Word and element location records
*-*-*

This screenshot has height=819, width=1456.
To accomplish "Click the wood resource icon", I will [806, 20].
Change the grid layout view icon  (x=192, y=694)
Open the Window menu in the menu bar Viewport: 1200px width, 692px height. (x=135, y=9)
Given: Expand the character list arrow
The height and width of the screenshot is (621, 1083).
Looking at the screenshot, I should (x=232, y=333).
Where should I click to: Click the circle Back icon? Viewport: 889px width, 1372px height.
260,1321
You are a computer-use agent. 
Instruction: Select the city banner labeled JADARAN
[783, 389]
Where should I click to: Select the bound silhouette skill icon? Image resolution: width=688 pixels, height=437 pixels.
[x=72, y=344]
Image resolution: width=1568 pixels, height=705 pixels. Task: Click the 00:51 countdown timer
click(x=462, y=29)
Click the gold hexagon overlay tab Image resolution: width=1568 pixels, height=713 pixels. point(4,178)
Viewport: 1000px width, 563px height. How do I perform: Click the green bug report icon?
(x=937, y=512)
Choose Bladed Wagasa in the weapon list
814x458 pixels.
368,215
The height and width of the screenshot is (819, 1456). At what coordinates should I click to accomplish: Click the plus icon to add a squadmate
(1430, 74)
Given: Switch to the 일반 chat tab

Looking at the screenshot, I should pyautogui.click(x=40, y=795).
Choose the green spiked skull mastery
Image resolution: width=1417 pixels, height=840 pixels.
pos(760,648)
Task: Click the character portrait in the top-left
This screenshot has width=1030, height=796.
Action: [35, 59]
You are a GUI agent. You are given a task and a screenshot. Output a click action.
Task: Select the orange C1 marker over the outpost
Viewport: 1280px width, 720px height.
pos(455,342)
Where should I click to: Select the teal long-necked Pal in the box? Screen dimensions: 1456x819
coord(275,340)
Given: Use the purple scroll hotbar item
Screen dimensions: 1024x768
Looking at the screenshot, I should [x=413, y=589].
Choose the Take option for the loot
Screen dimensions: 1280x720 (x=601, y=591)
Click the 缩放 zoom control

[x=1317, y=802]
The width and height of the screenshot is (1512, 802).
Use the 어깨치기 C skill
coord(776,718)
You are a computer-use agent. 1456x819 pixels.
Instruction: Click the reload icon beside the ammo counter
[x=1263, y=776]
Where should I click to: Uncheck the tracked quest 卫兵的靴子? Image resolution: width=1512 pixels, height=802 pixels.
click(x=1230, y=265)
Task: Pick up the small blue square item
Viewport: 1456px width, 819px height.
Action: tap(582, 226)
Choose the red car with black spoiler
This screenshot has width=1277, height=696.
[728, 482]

*-*-*

Count the lines in the records above that contain the word "green". Reply with the number alone.

2